That is a very brief condensation of a large amount of
highly complex technical research. In light of the fact that there is
strong and abundant evidence in support of these results, one would think
that the news media would eagerly leap upon so thoroughly substantiated a
sensational story, and proclaim it to the world in banner headlines and TV
special features.
What actually happened?
The
world news media instead leaped eagerly on a flimsy story full of holes:
that two British senior citizens had "confessed" to hoaxing the circles
with no equipment except some planks. This was triumphantly pro-claimed to
the world as the final and definitive solution to the mystery of the crop
circles, in spite of the obvious fact that two men with planks can-not
produce significant isotope changes in the soil, nor heating so rapid that
it separates the cell pits without leaving burn marks on the outside of
the plants.
Other obvious impossibilities deliberately ignored were how these
two senior citizens had managed to make so many hundreds of circles
without having once been detected, or how they managed to make patterns of
such precision and size and complexity with planks while working in the
dark. All the factual evidence was deliberately ignored in order to
convince the public that the mystery of the crop circles had now been at
least definitely solved: Doug and Dave did it.
The
public was bombarded with ten-second TV shots of Doug and Dave flattening
some wheat with some planks, until finally the vast majority was
conditioned into accepting this absurdity as the proven explanation. The
minority of those who persisted in trying to point out flaws in this
explanation was then subjected to scathing ridicule and social ostracism.
Vast
numbers of copy-cat imitators followed the example set by Doug and Dave,
and have ever since devoted themselves to muddying the water and confusing
the research picture, egged on with the full collaboration of the news
media, intent on trivializing the subject.
In spite of the
sabotage and harassment, the research haltingly continues. An intriguing
development that occurred recently in England is that a group of hoaxers
busily at work making yet another faked crop formation noticed several
balls of light hovering above them, which seemed to be under intelligent
control.

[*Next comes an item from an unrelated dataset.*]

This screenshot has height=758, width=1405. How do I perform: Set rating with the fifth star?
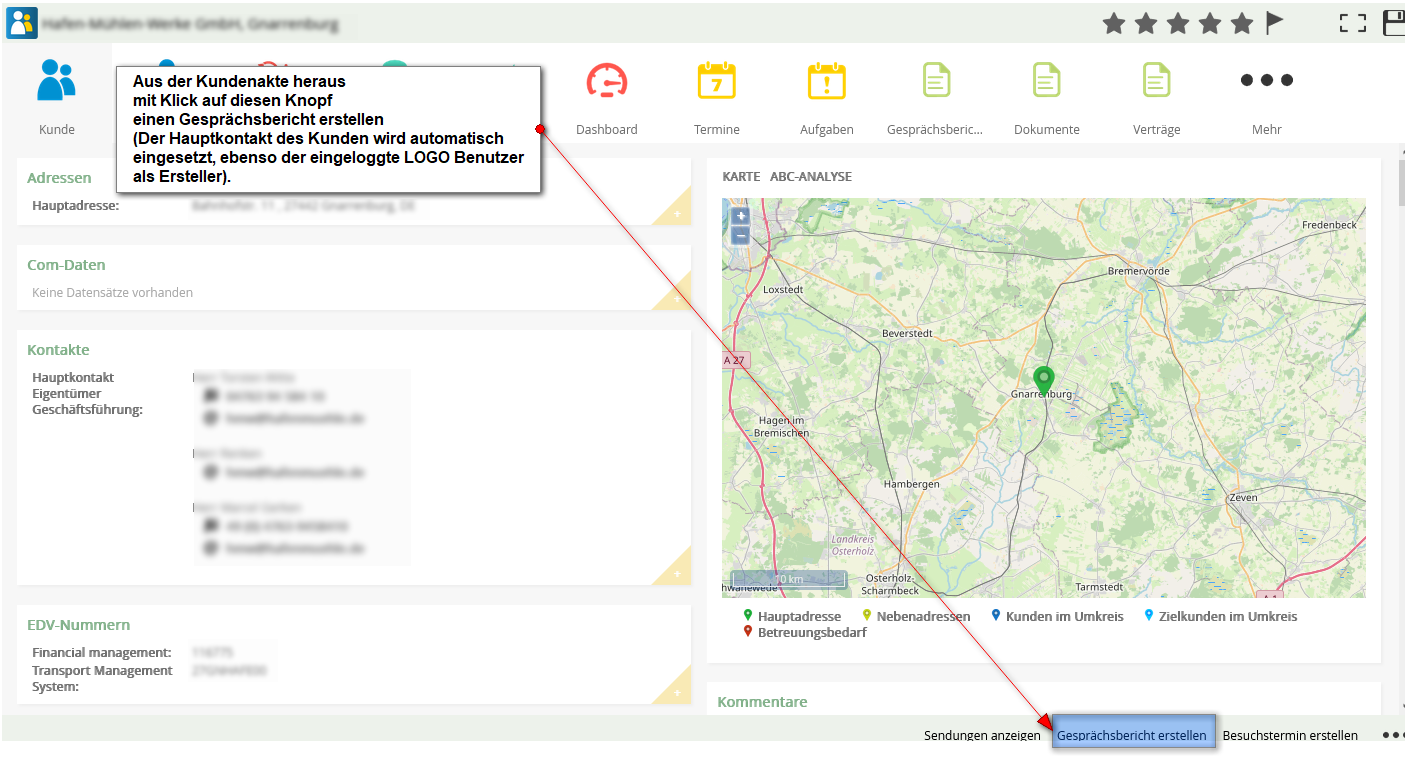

This frightened them to the point that they abandoned their work
and fled from the field. There are now quite a few eye-witness reports of
small white discs and grapefruit-sized balls of light seen in the vicinity
of the crop formations, and the small white discs have been captured twice
on videotape.
Some of the crop formation patterns resemble
traditional geometric artwork of indigenous tribal cultures from all over
the world so closely as to be identical. Without exception the religious
traditions of these indigenous cultures describe contacts with celestial
beings in deep antiquity at the time of their tribal origins.
According to researcher Colin Andrews, all but a few of the
symbols on the panels from the wreckage in the so-called Roswell film have
been clearly and precisely reproduced in the crop circle glyphs.